First of all, this is one of those matters that is important to a hell lot of people, and if I'm talking about this one because this is one matter that quite interests me, I have little doubt that most of the other things discussed in the Parliement matter to a hell lot of (different, perhaps) people. I have an advantage, tho: I'm what can be considered a techno-litered, someone who knows about computers and how to use them. Most people wouldn't "so easily" find the proposal, the date, the schedule, how to assist and even less record it as I did. "So easily" wasn't easy at all: as a matter of fact I think I had a lot of luck because the Parliement makes no efforts whatsoever to make this things public. After all, it's our money and freedom they're talking about.

The proposal was simple and well conceived. Make Free Software available in the Portuguese Parliement, so everyone could have the freedom to use it. Lessons on how to use the chosen Free Software to those interested in it. Start using free and open document formats so everyone (even out of the Parliement) could have free access to those documents. Research the benefits of a migration to Free Software from the "multiple choices" scenario, and debate the results one year later.

The result was "approval of proposal, with changes". The changes made the propose this: "Make Free Software available in the Portuguese Parliement, so everyone can have the freedom to use it".

Now, I don't know the kind of access each deputy has to his own terminal in the Parliement, but what I know is that if instead of this proposal someone just decided to install free software in its terminal, or, if they don't have the permission, if they asked their helpdesk to do so, they could have it without all this fuss. In other words, this "approval" does not approve anything, it's just them mocking with the Portuguese people. I wonder why the hell am I paying their salaries.

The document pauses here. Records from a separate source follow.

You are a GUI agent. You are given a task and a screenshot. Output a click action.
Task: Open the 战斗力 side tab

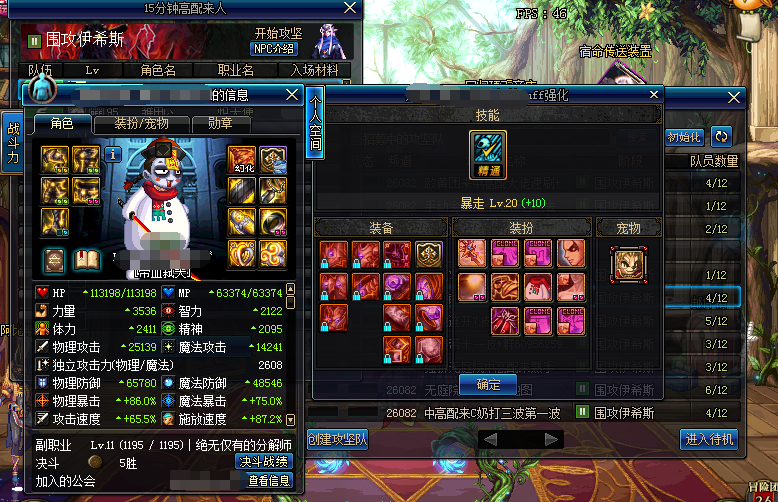[13, 145]
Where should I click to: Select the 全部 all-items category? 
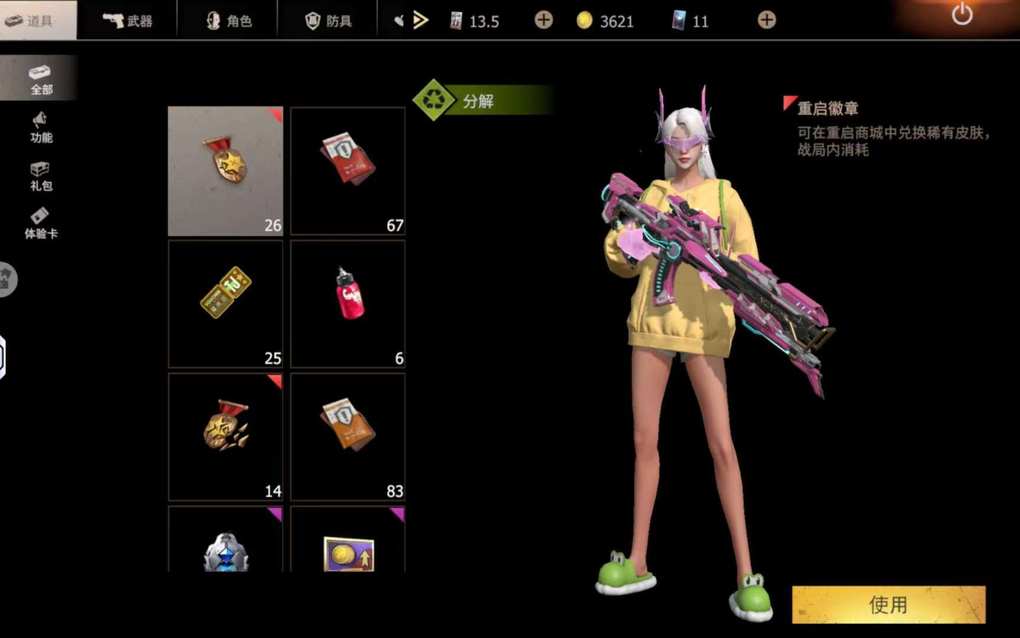click(40, 78)
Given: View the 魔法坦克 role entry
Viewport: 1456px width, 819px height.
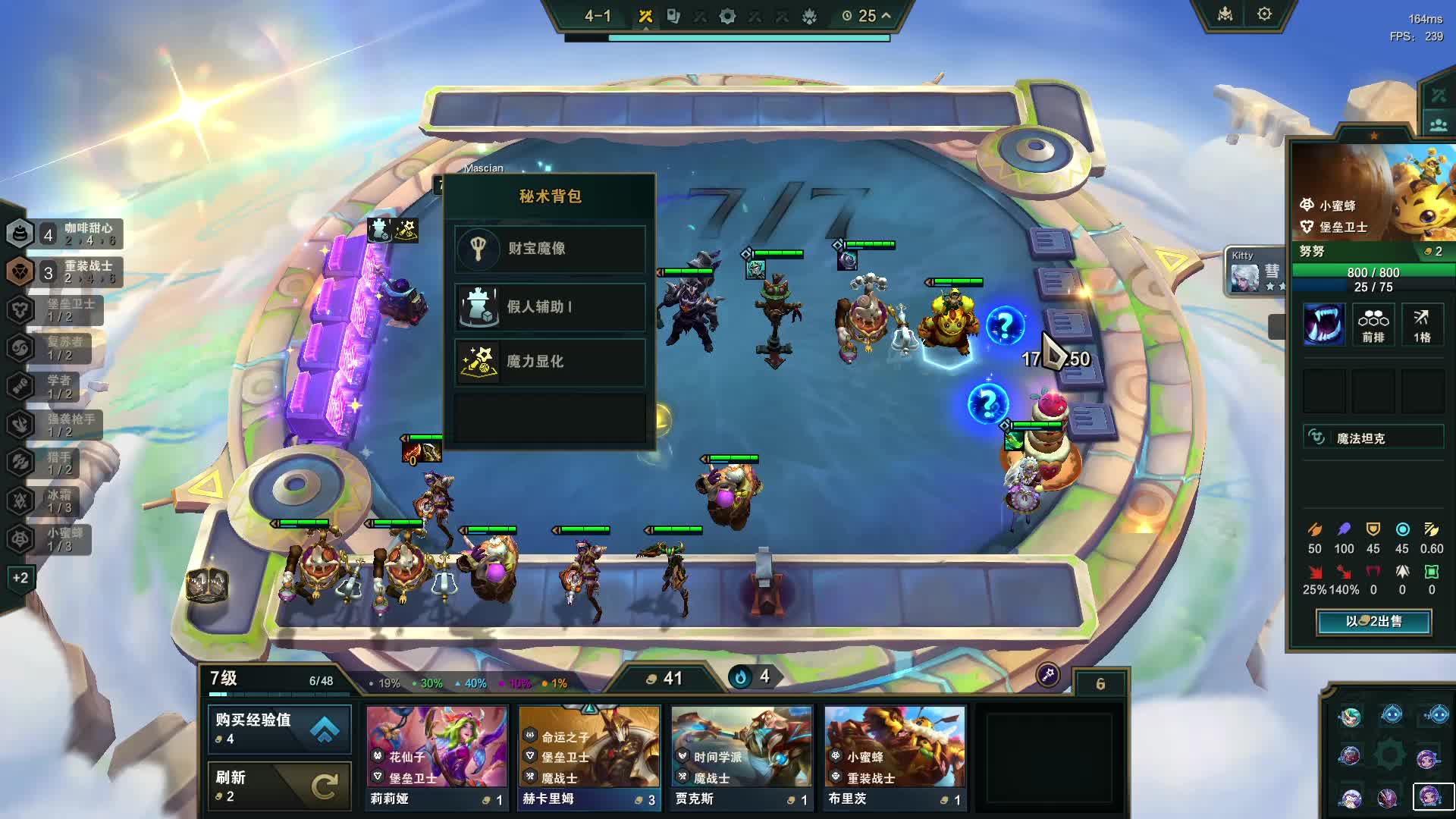Looking at the screenshot, I should click(1373, 438).
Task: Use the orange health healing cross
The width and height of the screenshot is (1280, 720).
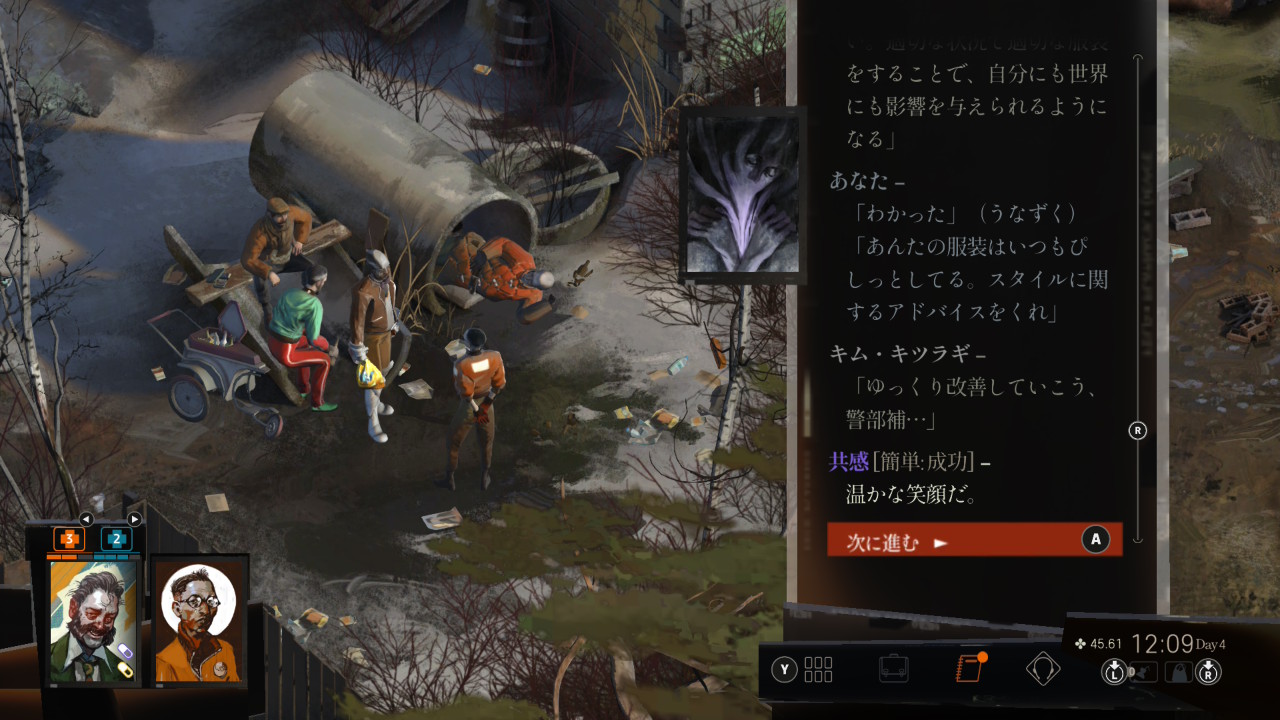Action: 69,539
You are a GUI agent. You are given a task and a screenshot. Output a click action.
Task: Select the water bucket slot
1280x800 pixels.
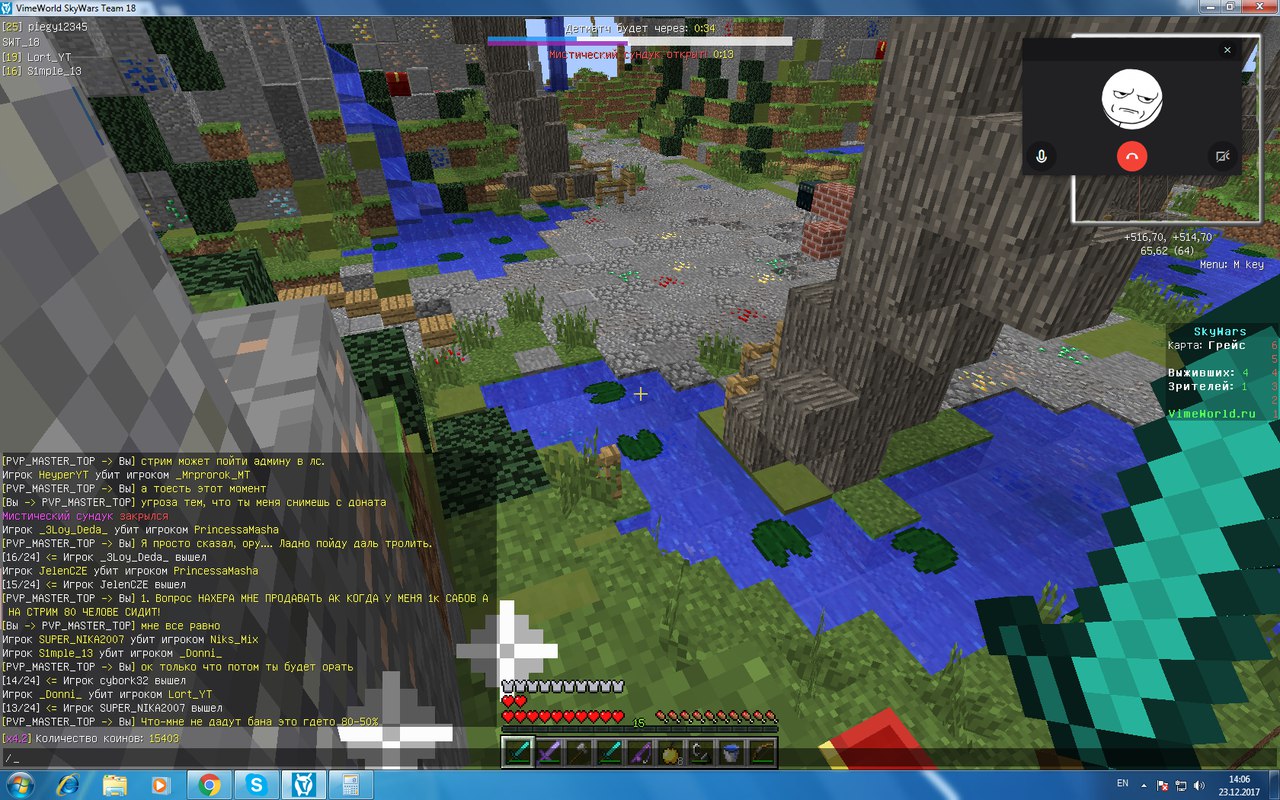[x=731, y=753]
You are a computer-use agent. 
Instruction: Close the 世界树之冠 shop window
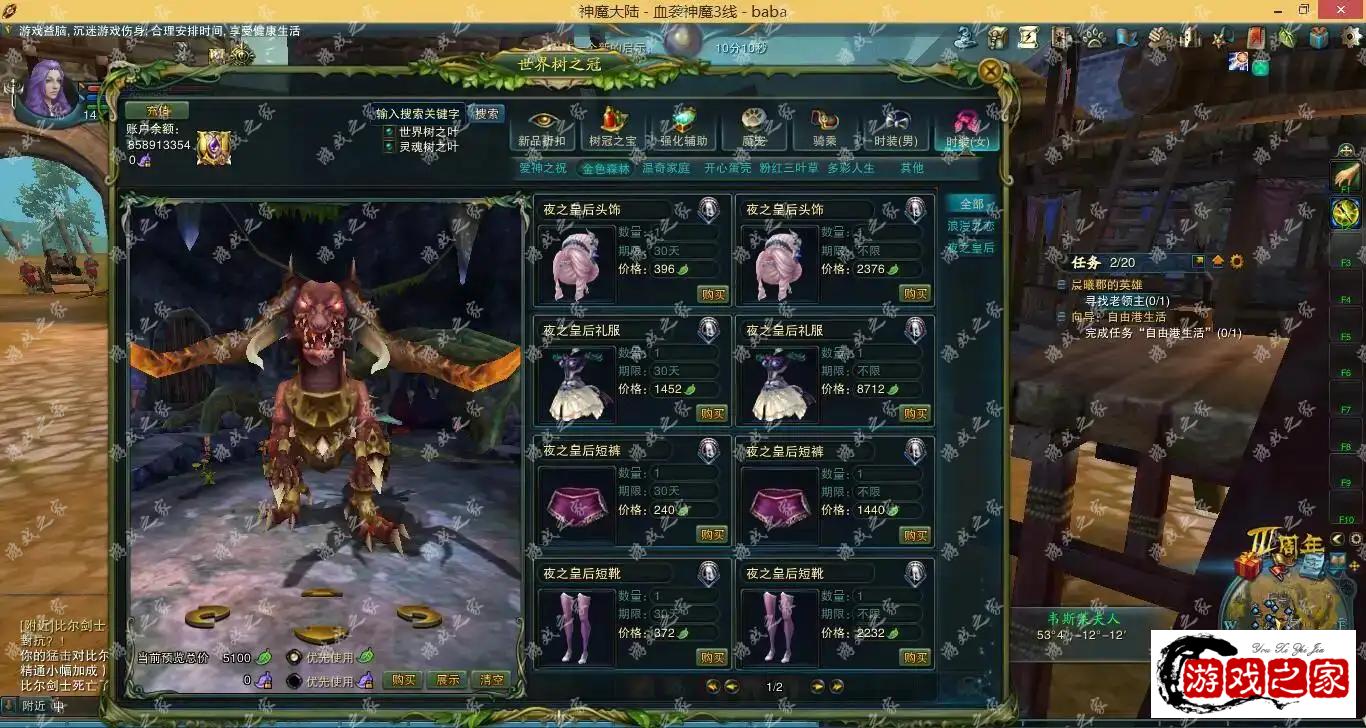click(x=990, y=71)
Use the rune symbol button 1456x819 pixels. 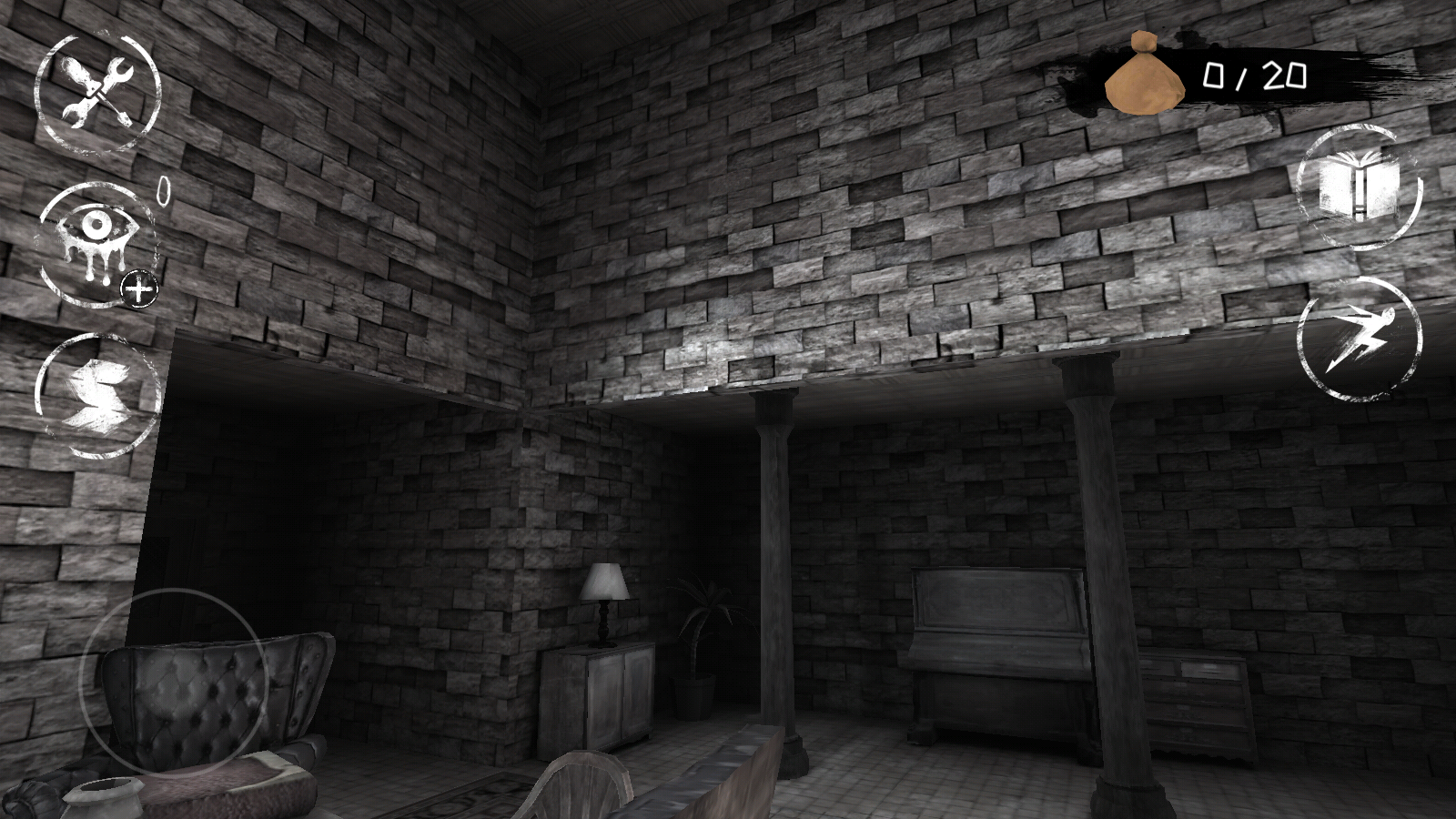click(96, 394)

Giving them the choice but not teaching them how to use it is the same as not giving them the choice. Refusing to give free access to the Parliement documents by choosing to keep a close format (Microsoft's) instead of a standard one (ODF) is discriminating the Portuguese people who do not use that proprietary format. I have to add to this one that the affirmation from Partido Socialista stating that "everyone can access to our documents) was outrageous: most of all a statement of "we're voting on a matter we don't know nothing about". Refusing to research the benefits of a migration to Free Software is the same as missing the whole point. The proposal was "let's take a look to the options", refusing that is saying "shut up and be quiet".

Overall, this "approval" was no approval at all. It was a loud and clear "SHUT THE FUCK UP" to Partido Comunista Português. This is the Parliement we have here.

Thanks to PCP for raising the issue. Thanks to Ubuntu-PT, Porto Linux, ANSOL for trying to give some information (and CD's) to the deputies, even if that information was completely ignored.